Kuartal pertama mungkin hanya "menu pembuka" bagi perekonomian Indonesia. Kuartal kedua bisa jadi akan membawa "menu utama"karena di bulan-bulan inilah Indonesia mengalami penambahan jumlah pasien positif secara signifikan. Meskipun bertepatan dengan bulan puasa dan Lebaran yang biasanya akan meningkatkan konsumsi rumah tangga, kini pesona bulan suci tersebut seolah-olah sirna karena Covid-19 yang membawa kabar PHK besar-besaran bagi karyawan perusahaan daripada mendapatkan THR. Menteri Keuangan turut memprediksi penurunan pertumbuhan ekonomi kuartal kedua yang hanya sedikit di atas 0 persen bahkan bisa masuk zona negatif mengingat turunnya tingkat konsumsi rumah tangga.
Tingkat konsumsi yang terus menurun tentu menjadi kabar buruk bagi perusahaan ritel yang sangat berharap pada berkah Ramadan-Idul Fitri yang biasanya menyumbangkan peningkatan pendapatan secara signifikan. Untuk mencapai efisiensi biaya dan bertahan hidup, perusahaan akan mengurangi jumlah karyawan (PHK). Kombinasi dari rendahnya daya beli-rendahnya pertumbuhan ekonomi-badai PHK bagaikan siklus yang tak putus-putusnya merongrong perekonomian Indonesia.

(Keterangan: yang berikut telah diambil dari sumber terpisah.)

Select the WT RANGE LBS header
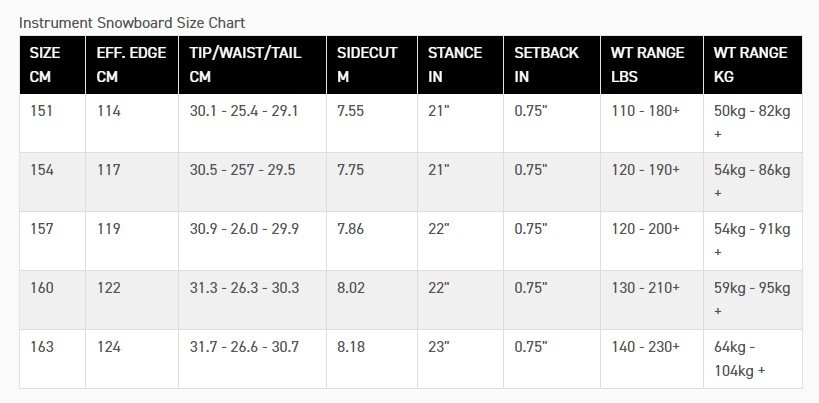Screen dimensions: 819x403 click(652, 65)

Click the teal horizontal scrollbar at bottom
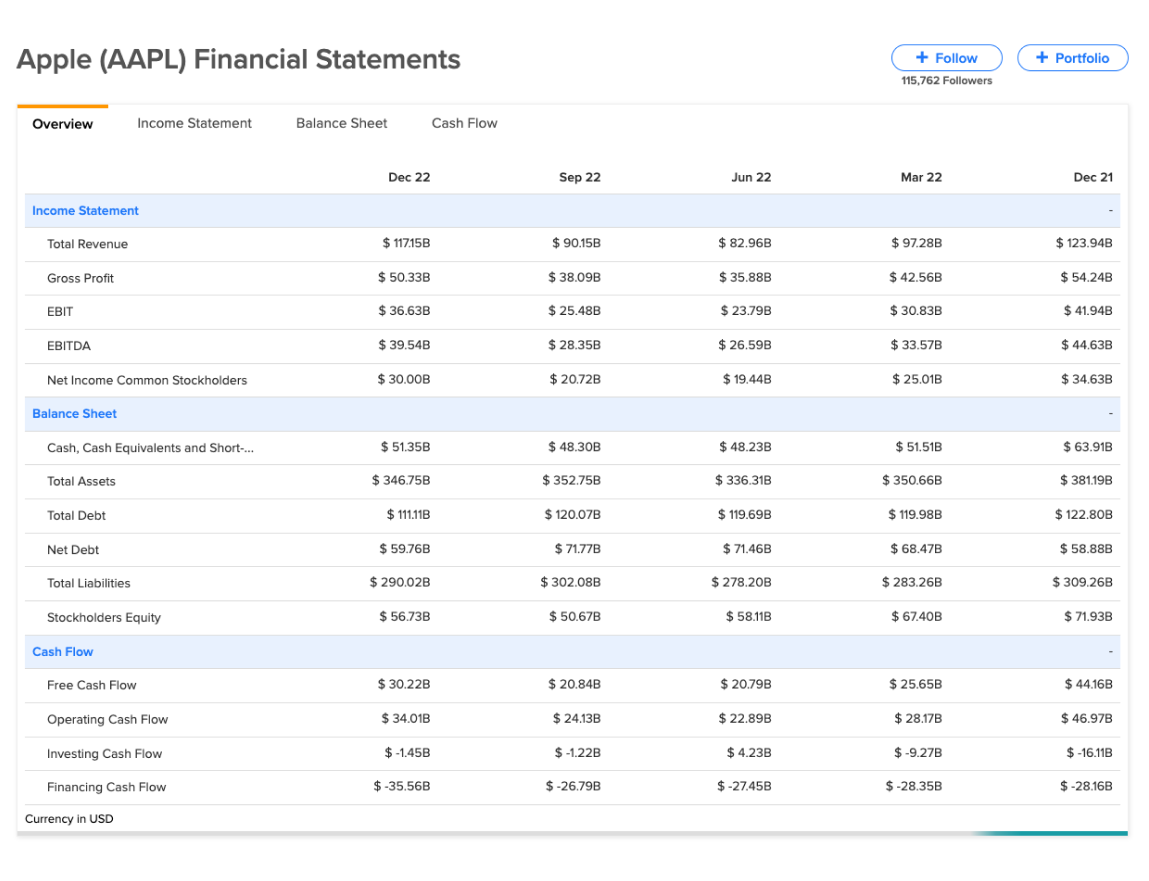point(1051,833)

Tentunya kita harus mempersiapkan diri untuk skenario terburuk jika pandemi berlanjut ke kuartal berikutnya, yakni kuartal ketiga atau bahkan kuartal keempat, karena dapat dipastikan badai PHK akan semakin masif karena pengusaha sudah memastikan bahwa mereka hanya sanggup bertahan selama beberapa bulan di masa pandemi ini. Hal ini tentu akan kembali memicu pertumbuhan ekonomi bertahan di zona negatif, dan dipastikan resesi ekonomi menghampiri Indonesia.
Kondisi resesi ekonomi akan bertambah buruk jika berubah menjadi krisis multidimensi seperti yang terjadi pada tahun 1998 lalu. Oleh karenanya, sebagai langkah antisipasi, maka diputuskan bahwa penanganan Covid-19 harus diiringi dengan tindakan pemulihan ekonomi yang pada akhirnya kita kenal dengan istilah new normal. Pemerintah hingga saat ini memang masih mampu memberikan bantuan sosial kepada masyarakat yang terdampak, namun tentunya tidak akan bertahan dalam jangka panjang karena dapat membahayakan keuangan negara dan program pemerintah lainnya. Jumlah masyarakat yang terdampak juga akan terus mengalami peningkatan jika kondisi ekonomi tidak mengalami perbaikan.
Pemerintah memberikan sedikit napas bagi perekonomian dengan melonggarkan beberapa aturan pembatasan seperti penyelenggaraan jasa transportasi, pelonggaran PSBB yang diikuti dengan fase new normal untuk daerah-daerah yang tingkat penularannya sudah terkendali, hingga mengizinkan penduduk di bawah 45 tahun untuk kembali bekerja. Banggar DPR sempat mengusulkan untuk mencetak uang sebesar Rp 600 triliun dalam rangka penanggulangan pandemi sepertinya belum akan dituruti pemerintah karena dikhawatirkan dapat mengakibatkan terjadinya hiperinflasi seperti yang pernah melanda Zimbabwe.